*** INPUT DATA ***

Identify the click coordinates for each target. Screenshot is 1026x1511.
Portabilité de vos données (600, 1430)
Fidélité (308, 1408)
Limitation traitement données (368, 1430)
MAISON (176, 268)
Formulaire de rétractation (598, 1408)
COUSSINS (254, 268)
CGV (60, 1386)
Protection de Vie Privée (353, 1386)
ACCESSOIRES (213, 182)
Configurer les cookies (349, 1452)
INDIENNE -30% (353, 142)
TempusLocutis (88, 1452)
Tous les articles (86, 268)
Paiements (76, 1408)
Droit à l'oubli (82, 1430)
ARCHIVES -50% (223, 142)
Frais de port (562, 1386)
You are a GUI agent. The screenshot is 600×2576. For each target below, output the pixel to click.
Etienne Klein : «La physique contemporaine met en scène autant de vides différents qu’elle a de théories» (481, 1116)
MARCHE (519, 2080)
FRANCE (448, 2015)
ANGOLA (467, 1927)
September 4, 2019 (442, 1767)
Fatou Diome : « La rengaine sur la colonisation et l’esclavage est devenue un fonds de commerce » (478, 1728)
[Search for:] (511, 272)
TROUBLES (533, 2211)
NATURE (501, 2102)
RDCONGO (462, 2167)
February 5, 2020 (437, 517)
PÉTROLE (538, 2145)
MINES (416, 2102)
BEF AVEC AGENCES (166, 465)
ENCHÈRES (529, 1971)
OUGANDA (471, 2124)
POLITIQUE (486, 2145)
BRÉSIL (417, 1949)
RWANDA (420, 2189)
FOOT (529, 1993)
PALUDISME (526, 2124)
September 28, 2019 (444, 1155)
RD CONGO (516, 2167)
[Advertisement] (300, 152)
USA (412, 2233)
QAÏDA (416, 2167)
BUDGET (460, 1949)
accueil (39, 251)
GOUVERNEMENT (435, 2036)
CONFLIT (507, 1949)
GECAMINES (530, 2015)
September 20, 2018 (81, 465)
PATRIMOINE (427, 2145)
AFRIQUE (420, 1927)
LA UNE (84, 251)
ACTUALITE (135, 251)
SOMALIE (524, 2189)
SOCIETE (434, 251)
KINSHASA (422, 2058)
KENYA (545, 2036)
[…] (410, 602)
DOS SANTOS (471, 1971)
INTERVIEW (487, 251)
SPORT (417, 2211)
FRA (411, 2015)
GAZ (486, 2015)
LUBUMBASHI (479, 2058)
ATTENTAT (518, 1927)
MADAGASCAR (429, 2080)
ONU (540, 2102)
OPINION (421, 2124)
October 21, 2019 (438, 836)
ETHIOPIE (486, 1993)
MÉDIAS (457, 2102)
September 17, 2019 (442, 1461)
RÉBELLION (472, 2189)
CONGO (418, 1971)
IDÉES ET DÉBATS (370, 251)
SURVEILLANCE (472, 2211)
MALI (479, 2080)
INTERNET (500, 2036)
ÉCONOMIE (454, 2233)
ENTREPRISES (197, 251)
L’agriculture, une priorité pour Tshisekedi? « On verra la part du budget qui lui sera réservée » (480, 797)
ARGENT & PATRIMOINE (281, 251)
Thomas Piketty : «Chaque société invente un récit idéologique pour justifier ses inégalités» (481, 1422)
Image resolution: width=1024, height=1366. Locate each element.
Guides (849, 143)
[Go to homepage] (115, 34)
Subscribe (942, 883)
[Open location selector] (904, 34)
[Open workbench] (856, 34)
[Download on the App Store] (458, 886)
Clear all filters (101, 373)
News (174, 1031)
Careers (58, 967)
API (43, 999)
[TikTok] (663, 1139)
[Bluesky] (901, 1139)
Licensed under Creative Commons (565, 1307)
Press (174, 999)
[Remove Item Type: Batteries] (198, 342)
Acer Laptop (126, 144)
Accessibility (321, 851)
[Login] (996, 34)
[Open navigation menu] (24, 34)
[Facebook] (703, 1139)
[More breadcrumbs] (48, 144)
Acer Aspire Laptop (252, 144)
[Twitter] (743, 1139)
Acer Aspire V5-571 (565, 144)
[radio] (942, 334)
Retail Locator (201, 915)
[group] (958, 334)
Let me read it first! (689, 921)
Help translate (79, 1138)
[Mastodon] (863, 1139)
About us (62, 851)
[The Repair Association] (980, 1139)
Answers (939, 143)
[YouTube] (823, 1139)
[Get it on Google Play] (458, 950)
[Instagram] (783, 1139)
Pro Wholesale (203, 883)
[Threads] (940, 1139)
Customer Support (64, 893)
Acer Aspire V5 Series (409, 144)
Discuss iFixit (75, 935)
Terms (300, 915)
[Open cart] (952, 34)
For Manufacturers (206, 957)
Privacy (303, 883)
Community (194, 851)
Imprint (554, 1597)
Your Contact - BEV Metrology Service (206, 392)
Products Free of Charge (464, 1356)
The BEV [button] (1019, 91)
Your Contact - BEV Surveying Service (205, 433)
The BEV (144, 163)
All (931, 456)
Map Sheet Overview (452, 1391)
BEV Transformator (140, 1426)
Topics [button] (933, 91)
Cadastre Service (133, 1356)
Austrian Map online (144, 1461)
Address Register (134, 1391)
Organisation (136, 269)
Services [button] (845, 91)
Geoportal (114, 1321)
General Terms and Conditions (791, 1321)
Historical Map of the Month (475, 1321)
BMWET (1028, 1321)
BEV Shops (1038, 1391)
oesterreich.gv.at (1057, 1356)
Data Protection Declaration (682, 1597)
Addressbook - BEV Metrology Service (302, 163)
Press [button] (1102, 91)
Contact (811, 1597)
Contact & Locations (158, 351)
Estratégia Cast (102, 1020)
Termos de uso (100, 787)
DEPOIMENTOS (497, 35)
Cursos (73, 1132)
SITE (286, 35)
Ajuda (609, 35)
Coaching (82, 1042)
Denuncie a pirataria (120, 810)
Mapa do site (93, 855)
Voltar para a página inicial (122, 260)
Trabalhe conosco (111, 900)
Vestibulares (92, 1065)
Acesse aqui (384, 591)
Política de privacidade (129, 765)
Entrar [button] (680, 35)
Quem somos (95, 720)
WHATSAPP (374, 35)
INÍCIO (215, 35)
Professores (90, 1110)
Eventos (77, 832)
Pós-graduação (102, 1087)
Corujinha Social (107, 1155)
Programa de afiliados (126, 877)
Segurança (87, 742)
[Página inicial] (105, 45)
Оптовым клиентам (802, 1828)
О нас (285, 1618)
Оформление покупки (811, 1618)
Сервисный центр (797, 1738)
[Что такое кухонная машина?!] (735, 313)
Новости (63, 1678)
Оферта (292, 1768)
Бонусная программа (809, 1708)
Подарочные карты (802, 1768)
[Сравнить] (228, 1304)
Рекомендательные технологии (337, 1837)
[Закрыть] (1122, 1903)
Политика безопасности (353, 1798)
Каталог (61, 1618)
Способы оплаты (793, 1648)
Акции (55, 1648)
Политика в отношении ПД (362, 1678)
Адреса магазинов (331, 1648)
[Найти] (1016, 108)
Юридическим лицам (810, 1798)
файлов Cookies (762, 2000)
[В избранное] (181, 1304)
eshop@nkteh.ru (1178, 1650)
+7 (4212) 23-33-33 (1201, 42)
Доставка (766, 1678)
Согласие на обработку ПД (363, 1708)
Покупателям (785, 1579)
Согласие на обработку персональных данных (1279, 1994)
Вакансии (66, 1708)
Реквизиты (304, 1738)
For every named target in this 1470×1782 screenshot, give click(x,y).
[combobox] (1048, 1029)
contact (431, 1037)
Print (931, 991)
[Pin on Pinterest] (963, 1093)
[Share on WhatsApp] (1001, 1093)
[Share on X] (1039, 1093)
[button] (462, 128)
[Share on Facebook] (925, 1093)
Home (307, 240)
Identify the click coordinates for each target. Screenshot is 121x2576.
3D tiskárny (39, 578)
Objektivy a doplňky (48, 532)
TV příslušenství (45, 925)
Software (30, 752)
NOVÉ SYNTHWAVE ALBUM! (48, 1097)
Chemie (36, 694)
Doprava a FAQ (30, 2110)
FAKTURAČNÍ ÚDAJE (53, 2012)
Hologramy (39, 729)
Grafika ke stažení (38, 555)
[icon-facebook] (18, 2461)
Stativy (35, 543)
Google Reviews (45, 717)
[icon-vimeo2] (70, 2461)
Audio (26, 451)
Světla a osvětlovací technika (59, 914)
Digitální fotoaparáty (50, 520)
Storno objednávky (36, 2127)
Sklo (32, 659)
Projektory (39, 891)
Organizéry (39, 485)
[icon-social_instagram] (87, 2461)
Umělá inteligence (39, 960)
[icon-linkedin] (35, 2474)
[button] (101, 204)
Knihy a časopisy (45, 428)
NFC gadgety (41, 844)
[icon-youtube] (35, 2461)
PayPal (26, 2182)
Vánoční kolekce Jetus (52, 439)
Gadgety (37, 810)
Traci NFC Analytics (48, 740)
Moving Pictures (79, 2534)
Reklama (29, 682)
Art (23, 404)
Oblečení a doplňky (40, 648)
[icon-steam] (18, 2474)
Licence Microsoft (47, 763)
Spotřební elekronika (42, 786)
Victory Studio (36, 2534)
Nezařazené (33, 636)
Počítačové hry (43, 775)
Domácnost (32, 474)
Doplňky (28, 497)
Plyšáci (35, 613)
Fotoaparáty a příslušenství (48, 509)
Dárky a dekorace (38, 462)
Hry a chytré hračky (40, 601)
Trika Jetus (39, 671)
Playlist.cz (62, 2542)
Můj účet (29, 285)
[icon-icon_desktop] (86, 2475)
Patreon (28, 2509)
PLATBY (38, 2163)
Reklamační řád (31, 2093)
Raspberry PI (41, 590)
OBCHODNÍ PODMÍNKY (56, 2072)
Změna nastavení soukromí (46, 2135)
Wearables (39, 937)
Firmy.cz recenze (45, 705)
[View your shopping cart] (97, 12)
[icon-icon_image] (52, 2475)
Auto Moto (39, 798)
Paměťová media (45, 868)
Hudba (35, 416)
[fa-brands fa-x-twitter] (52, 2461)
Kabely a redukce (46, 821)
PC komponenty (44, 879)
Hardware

*** End of INPUT DATA ***

Please count, in the material above, the lines that hold the word "target", and report only the total.

#### [SOLVED EXERCISE]
4